The film, per Pixar tradition, does contain a lot of cute elements, including Mei’s look as the giant red panda (soon to be on every kid’s toy wish list) and goo-goo eyes that multiple characters make when enraptured with something. But it’s also a story about a very certain time in a young girl’s life, with both subtle and overt references to that time.
When Mei first transforms, her mom immediately interprets Mei’s mood change as her having started her period, and there are a couple of very funny sequences surrounding that. But, despite a title that could be seen that way, the film feels more like a general metaphor for puberty.

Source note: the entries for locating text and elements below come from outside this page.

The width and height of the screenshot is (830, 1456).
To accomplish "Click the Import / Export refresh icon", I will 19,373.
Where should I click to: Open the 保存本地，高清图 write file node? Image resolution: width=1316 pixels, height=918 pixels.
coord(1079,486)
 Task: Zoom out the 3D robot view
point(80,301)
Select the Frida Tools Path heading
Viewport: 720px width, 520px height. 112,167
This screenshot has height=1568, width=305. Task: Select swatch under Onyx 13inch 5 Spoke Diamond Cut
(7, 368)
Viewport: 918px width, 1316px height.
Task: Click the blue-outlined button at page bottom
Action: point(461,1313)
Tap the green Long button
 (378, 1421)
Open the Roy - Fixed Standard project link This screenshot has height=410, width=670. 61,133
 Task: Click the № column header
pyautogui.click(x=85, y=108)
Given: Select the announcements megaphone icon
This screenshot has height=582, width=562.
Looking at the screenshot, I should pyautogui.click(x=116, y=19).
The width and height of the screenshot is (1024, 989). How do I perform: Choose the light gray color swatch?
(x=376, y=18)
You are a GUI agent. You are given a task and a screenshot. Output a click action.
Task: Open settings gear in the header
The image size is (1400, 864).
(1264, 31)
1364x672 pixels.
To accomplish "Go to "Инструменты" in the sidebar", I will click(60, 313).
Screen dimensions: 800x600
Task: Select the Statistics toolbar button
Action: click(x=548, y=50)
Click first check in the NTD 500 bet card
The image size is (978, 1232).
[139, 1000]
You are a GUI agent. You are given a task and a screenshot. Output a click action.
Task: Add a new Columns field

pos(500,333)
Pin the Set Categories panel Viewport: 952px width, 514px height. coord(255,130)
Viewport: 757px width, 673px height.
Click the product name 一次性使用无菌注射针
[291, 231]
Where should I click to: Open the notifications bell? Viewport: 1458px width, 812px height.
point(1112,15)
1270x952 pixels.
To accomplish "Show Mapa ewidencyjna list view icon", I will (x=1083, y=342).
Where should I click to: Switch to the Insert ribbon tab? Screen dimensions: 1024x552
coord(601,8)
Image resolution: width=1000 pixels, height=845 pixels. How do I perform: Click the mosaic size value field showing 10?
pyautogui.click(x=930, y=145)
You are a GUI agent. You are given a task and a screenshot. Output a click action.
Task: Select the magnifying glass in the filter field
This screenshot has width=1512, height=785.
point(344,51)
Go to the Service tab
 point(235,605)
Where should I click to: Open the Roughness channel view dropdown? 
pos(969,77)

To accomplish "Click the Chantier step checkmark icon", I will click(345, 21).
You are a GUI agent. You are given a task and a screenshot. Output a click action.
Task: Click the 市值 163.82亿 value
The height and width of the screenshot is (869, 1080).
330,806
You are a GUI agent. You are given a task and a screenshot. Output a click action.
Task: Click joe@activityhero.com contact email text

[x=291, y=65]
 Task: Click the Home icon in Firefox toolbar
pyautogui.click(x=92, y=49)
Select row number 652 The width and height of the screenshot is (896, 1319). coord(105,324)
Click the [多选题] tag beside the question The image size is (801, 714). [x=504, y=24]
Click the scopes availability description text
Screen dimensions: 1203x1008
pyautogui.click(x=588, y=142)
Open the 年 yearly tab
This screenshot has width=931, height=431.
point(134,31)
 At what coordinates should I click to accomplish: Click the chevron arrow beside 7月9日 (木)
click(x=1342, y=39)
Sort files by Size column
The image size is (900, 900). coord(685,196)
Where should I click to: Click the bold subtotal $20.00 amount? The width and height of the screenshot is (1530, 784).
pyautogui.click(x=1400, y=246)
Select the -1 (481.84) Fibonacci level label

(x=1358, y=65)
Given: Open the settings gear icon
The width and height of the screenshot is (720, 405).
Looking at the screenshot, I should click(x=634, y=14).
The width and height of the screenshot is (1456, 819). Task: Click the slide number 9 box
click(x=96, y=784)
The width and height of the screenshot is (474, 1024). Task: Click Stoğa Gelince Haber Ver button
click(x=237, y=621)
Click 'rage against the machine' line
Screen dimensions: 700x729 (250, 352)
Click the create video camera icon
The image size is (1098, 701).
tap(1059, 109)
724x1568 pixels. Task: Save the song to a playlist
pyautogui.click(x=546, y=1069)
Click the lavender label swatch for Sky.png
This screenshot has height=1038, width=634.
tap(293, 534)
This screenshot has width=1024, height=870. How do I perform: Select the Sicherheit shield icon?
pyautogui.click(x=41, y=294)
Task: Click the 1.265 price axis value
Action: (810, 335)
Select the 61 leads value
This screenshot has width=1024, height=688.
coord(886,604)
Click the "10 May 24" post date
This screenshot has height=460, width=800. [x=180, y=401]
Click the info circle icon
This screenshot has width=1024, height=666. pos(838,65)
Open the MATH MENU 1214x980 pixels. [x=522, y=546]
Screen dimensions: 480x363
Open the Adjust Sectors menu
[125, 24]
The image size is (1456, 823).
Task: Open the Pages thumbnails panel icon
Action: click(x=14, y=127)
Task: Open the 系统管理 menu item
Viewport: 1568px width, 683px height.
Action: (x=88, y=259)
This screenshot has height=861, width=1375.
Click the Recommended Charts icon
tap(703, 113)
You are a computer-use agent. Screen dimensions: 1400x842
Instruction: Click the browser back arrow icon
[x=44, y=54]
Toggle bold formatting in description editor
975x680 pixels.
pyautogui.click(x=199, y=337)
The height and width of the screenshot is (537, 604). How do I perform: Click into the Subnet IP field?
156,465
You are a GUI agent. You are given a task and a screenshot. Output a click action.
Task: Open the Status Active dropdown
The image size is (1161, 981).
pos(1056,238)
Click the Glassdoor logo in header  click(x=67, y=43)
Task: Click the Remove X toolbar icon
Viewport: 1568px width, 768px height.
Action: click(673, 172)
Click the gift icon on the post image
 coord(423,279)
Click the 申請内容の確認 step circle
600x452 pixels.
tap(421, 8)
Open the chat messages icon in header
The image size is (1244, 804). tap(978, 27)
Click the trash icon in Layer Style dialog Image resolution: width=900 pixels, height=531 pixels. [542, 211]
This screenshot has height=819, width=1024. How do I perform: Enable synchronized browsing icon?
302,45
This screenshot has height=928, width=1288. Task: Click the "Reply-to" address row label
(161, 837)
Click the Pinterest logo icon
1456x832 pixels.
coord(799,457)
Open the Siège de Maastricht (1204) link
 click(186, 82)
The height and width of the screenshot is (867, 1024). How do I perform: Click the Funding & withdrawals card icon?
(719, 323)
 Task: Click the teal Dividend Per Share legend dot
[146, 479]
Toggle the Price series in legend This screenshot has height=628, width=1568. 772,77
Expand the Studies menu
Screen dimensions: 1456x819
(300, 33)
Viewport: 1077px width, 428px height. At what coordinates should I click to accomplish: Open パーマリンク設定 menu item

A big part of the story shows Mei and her friends developing crushes, most notably their obsession with the fictional boy band 4*Town.
The film leans heavily into Mei’s Chinese heritage, as well. Mei helps run her family temple with her mother, giving tours to tourists. Ming is very controlling over Mei’s life, playing into the “tiger mom” stereotype of Chinese mothers, although the filmmakers are careful to soften her around the edges so she doesn’t come across as too harsh.
Shi, who won an Oscar for the Pixar short film Bao, is quite clearly telling a version of her own story as a teenager growing up in Canada. The film is set in 2002, the same age Shi, who was born in 1989, would have been that year. It’s the latest in the effort by Pixar and Disney to make their storytelling more diverse, and it will expose many viewers to things they’ve never seen before.
It’s unclear, then, why the film is cast the way it is. Most of the casting is fine, including Chiang as Mei, but placing Oh in the mother role seems like an odd choice. This has nothing to do with Oh’s fantastic acting ability, and more to do with the fact that Oh is Korean. If a film is going to be steeped in so many Chinese traditions, why would they choose to cast a non-Chinese woman in such an important role? Oh also happened to grow up in Canada, but the Canadian part of her heritage seems like the least important aspect for this role.
Other than that misstep, Turning Red is another fun and interesting entry in the Pixar filmography. It may not be as broadly appealing as some of the studio’s earlier fare, but it’s great to see Pixar expanding its profile to tell different types of stories.
Turning Red debuts on Disney+ on March 11.